On World Diabetes Day, it is important to remember that while significant progress has been made in treatment, diabetes remains the seventh leading cause of death in the United States. Currently, 30 million Americans have diabetes and 1.4 million new cases are diagnosed each year. Patients with diabetes often face a number of serious complications—including a two times greater risk of having a heart attack or stroke. Unfortunately, just half of treated patients have the disease under control.
Today’s biopharmaceutical researchers are working to find new lifesaving and life-changing treatments and cures to address this complex disease. But there is hope in the research that is happening currently.

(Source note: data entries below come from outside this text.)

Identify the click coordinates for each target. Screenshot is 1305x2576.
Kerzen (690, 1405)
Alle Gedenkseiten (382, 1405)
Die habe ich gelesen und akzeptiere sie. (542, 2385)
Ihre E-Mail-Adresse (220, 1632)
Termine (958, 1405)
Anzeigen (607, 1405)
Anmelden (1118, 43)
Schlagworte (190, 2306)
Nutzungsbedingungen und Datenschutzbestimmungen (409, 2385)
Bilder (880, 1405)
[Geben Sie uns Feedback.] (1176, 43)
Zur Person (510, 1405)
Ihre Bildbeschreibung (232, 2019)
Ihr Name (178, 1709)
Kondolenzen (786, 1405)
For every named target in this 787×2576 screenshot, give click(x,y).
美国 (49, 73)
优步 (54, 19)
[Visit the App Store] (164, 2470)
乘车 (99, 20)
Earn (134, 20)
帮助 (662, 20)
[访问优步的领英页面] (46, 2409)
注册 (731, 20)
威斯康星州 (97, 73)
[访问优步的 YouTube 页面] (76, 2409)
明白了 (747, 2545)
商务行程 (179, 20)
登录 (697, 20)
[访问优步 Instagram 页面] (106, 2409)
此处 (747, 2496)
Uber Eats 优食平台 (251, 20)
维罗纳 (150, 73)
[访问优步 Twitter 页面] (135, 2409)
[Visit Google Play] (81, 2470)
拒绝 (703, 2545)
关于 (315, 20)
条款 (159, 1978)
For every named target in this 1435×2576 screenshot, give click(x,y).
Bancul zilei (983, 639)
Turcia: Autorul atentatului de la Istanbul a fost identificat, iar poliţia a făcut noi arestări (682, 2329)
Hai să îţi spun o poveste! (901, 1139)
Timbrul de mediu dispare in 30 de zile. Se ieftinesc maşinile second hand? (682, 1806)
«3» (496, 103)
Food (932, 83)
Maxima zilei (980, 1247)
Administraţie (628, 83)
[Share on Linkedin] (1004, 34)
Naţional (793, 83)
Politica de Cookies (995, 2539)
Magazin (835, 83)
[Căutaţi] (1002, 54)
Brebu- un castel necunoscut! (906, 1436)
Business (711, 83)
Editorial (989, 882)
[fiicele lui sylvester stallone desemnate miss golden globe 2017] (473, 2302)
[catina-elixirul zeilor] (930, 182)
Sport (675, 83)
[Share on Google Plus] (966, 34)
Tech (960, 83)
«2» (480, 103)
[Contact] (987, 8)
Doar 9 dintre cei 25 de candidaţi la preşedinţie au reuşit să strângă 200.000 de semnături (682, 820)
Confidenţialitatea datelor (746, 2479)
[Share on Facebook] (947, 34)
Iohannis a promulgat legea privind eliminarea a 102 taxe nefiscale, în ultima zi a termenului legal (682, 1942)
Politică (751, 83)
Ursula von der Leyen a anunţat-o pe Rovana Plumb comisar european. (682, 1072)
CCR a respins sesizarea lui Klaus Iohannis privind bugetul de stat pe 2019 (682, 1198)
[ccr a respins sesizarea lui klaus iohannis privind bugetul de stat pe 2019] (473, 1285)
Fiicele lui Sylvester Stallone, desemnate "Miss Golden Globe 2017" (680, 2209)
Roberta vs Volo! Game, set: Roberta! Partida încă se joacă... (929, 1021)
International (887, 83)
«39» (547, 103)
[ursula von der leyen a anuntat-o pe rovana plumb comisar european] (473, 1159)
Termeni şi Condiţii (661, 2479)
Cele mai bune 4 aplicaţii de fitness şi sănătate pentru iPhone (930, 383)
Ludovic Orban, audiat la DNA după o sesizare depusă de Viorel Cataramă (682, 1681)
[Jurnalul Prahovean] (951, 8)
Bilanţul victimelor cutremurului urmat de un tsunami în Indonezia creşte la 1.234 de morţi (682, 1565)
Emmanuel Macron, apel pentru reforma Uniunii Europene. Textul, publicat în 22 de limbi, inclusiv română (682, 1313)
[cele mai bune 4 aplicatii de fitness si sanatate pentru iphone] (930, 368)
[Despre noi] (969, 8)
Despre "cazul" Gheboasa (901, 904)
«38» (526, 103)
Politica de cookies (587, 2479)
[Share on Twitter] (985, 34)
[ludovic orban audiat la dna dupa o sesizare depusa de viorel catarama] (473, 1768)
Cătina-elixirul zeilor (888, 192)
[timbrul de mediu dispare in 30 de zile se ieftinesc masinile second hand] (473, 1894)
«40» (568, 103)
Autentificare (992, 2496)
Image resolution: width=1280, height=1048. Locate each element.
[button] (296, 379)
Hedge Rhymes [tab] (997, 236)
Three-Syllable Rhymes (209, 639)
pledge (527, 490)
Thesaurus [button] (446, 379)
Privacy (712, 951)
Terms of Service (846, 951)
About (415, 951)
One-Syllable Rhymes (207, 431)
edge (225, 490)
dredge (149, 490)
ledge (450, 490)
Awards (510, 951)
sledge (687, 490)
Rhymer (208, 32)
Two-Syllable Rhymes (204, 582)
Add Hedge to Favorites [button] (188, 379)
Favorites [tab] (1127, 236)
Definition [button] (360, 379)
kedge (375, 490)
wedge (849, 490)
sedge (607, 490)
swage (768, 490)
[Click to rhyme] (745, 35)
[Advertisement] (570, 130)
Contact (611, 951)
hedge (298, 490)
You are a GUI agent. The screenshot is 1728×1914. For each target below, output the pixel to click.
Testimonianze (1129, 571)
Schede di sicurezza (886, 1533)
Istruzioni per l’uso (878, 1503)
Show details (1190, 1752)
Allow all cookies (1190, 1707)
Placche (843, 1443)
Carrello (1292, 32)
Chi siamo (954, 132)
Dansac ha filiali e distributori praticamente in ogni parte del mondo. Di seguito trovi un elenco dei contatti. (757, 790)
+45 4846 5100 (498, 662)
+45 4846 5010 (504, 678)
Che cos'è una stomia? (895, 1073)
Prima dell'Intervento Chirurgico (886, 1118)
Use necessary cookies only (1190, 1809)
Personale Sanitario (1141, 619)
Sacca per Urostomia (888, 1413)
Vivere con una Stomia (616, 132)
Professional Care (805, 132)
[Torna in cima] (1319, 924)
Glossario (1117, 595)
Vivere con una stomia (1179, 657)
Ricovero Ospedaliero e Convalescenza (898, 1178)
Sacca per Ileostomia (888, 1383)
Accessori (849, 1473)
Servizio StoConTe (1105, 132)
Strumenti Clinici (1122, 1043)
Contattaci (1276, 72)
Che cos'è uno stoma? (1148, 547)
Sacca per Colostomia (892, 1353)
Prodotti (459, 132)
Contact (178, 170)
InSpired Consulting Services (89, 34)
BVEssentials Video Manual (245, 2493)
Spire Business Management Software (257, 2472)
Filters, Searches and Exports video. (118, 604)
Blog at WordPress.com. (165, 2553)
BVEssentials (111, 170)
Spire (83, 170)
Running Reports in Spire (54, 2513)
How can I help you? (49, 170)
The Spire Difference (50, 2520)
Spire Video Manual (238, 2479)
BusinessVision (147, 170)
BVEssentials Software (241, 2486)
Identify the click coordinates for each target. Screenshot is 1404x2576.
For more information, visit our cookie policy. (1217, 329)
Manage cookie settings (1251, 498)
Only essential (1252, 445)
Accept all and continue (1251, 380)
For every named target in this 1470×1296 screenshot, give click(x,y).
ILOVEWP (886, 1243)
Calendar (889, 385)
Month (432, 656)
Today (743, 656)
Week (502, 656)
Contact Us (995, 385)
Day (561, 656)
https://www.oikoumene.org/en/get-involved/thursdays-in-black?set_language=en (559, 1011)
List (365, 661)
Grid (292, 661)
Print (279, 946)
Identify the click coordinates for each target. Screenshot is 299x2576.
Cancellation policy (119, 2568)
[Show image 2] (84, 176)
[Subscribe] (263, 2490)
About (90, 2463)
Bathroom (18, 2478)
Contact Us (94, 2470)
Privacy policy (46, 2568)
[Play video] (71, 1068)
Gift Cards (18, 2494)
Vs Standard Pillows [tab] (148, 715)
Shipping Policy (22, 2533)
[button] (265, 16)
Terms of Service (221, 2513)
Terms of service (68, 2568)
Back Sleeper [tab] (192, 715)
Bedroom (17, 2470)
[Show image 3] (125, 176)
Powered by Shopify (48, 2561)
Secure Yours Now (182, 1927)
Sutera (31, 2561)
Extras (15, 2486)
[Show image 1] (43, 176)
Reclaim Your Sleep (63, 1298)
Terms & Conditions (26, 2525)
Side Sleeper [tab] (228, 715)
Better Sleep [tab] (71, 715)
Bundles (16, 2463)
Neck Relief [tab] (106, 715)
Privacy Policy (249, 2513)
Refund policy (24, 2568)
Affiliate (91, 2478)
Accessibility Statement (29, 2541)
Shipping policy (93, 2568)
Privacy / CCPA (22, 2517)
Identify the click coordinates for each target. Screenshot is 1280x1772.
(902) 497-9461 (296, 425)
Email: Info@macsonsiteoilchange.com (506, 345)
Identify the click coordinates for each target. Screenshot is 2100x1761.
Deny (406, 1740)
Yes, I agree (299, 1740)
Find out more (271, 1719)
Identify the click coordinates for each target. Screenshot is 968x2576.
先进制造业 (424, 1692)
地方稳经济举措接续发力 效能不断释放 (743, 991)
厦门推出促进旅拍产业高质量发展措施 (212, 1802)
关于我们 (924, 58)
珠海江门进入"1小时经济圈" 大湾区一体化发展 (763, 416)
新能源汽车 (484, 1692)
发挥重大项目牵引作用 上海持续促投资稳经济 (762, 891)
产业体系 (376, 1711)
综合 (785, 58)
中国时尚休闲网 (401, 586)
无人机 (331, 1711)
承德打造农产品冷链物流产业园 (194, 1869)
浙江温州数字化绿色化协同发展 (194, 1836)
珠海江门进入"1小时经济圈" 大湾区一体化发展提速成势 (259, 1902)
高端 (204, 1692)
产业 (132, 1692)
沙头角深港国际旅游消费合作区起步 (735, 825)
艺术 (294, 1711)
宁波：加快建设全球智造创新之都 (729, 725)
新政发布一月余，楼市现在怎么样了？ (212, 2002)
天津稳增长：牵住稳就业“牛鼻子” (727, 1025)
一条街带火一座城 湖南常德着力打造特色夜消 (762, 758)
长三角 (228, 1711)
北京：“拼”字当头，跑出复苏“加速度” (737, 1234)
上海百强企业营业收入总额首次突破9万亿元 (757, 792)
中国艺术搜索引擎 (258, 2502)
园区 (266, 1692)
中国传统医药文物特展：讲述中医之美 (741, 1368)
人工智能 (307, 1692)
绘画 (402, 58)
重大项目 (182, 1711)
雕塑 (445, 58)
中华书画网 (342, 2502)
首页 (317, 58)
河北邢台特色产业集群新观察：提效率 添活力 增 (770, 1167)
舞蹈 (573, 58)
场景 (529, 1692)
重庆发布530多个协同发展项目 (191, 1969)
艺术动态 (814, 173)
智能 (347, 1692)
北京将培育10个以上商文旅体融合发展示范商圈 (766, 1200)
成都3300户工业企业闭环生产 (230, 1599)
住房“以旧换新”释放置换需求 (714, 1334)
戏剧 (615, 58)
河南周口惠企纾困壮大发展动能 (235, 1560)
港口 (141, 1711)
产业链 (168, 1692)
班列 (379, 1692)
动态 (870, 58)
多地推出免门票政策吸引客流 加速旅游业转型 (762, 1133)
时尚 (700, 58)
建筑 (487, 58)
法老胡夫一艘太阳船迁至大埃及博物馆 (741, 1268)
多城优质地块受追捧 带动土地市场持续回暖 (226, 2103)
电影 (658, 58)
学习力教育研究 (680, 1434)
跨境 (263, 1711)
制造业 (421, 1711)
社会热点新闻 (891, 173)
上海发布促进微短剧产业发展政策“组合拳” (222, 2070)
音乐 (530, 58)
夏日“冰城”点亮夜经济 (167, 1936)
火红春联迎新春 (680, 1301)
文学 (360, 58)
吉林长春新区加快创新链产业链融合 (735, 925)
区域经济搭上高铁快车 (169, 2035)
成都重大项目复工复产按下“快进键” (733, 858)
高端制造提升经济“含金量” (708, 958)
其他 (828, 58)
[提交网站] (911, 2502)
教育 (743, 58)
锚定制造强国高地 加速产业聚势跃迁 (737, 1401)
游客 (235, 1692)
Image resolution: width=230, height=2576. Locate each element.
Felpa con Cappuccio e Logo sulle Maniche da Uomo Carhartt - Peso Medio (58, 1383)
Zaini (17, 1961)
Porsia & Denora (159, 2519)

For many, successful management of diabetes requires constant and diligent monitoring, multiple daily injections and often the coordination of multiple oral medicines alongside a patient’s carefully planned daily routine to avoid the serious disease complications. The treatment advances occurring over the past decade offer not only improved patient outcomes, but they offer greater opportunity for patients to better manage their disease. Treatments today offer patients:
- Better, more sustained glycemic control
- Reduced pill burden
- More convenient delivery mechanisms
- Simplified daily routines
- Reduced risk of cardiovascular death
- Undoubtedly, careful monitoring and treatment of diabetes are still vital. But it is promising that more than 170 medicines are currently in development for type 1 and type 2 diabetes and diabetes-related conditions, such as chronic kidney disease and diabetic neuropathy. All of these medicines are in clinical trials or awaiting review by the U.S. Food and Drug Administration (FDA).
For example, in late 2016, the FDA approved the first hybrid closed-loop insulin delivery system, a new treatment technology that enables direct communication between the continuous glucose monitoring device and insulin pump, essentially removing the patient from the equation. It’s now being hailed as the world’s first artificial pancreas.